§ THE TASK: Return the items below verbatim, everything from the line containing "Select the lamp symbol in circuit B" down to the end of the items.

§ Dataset items:

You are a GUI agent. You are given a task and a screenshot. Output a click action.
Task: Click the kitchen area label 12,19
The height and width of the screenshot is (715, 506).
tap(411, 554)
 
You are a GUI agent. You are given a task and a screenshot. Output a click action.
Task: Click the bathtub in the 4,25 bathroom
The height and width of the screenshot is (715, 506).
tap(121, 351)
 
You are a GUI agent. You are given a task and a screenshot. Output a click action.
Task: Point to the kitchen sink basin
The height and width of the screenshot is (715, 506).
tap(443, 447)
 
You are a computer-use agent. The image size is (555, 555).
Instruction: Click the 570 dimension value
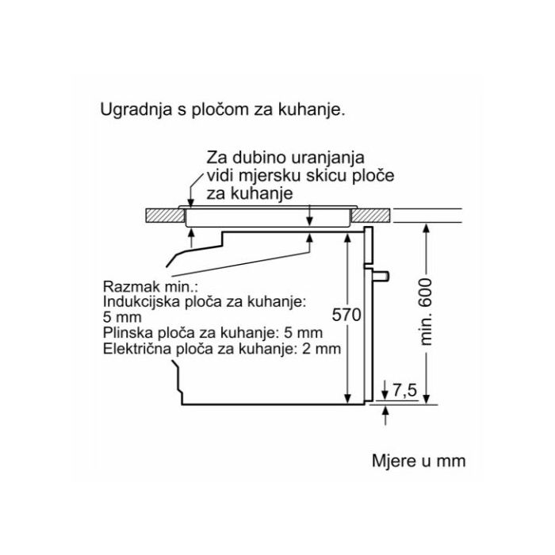click(346, 315)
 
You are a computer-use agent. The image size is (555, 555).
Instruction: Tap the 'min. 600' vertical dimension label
click(426, 312)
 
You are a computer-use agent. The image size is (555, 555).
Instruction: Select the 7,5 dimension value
click(405, 390)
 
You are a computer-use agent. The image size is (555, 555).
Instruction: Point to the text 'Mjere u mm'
click(419, 461)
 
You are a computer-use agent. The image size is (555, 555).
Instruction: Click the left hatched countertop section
click(165, 216)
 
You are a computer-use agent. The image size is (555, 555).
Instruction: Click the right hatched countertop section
click(370, 216)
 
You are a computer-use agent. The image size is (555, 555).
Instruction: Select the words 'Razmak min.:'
click(150, 286)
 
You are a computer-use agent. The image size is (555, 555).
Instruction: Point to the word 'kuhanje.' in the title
click(311, 110)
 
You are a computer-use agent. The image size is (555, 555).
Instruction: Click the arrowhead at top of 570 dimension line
click(347, 239)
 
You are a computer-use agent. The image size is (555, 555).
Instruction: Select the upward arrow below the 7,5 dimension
click(385, 415)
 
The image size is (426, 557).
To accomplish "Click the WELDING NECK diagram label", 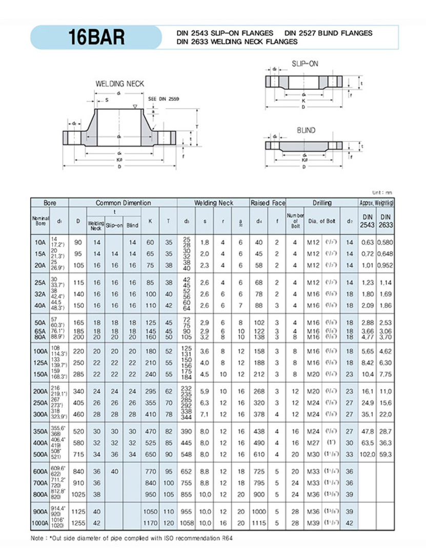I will (x=120, y=84).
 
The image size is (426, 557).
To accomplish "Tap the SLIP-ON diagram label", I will (x=305, y=63).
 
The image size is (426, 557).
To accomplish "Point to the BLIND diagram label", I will (x=306, y=131).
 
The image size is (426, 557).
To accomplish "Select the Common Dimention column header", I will (x=123, y=203).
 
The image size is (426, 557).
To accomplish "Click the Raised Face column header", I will (x=267, y=203).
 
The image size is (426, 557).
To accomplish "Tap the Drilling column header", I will (x=321, y=203).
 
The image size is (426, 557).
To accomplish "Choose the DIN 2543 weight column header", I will (x=368, y=220).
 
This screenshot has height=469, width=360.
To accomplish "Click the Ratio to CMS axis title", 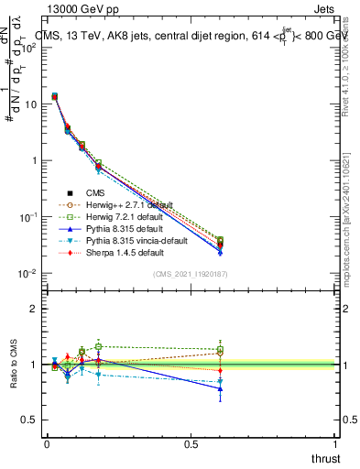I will click(14, 365).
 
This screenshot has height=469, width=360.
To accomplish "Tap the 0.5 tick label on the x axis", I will click(191, 445).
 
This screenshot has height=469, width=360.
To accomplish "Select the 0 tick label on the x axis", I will click(47, 445).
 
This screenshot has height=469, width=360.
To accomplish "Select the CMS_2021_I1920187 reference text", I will click(191, 274).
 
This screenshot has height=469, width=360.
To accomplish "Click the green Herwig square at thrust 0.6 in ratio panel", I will click(220, 349).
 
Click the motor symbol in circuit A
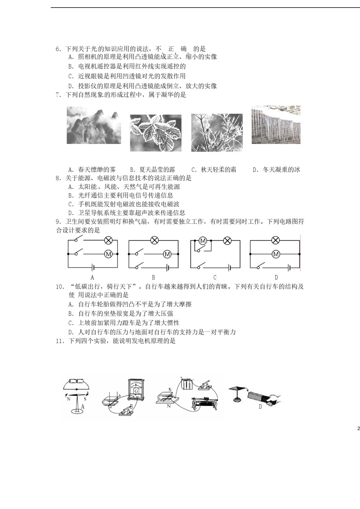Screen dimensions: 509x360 coord(108,254)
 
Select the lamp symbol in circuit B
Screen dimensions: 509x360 coord(154,240)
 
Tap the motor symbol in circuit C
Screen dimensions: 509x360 coord(203,240)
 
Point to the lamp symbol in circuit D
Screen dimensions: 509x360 coord(275,240)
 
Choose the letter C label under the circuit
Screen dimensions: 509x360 coord(215,278)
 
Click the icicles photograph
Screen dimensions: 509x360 coord(276,125)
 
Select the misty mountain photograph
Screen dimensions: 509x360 coord(94,125)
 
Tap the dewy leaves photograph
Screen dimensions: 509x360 coord(155,133)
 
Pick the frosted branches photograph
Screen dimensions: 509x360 coord(217,133)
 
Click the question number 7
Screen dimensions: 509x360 coord(58,95)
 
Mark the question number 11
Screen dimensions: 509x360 coord(59,341)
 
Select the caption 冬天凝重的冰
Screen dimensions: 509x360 coord(281,170)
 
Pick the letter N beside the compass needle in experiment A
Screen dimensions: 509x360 coord(69,399)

§ ANSWER FOR THIS EXERCISE:
Select the lamp symbol in circuit B
Screen dimensions: 509x360 coord(154,240)
 
Tap the motor symbol in circuit C
Screen dimensions: 509x360 coord(203,240)
 
Point to the lamp symbol in circuit D
Screen dimensions: 509x360 coord(275,240)
 
Choose the letter C label under the circuit
Screen dimensions: 509x360 coord(215,278)
 
Click the icicles photograph
Screen dimensions: 509x360 coord(276,125)
 
Select the misty mountain photograph
Screen dimensions: 509x360 coord(94,125)
 
Tap the dewy leaves photograph
Screen dimensions: 509x360 coord(155,133)
 
Pick the frosted branches photograph
Screen dimensions: 509x360 coord(217,133)
 
Click the question number 7
Screen dimensions: 509x360 coord(58,95)
 
Mark the question number 11
Screen dimensions: 509x360 coord(59,341)
 
Select the caption 冬天凝重的冰
Screen dimensions: 509x360 coord(281,170)
 
Pick the letter N beside the compass needle in experiment A
Screen dimensions: 509x360 coord(69,399)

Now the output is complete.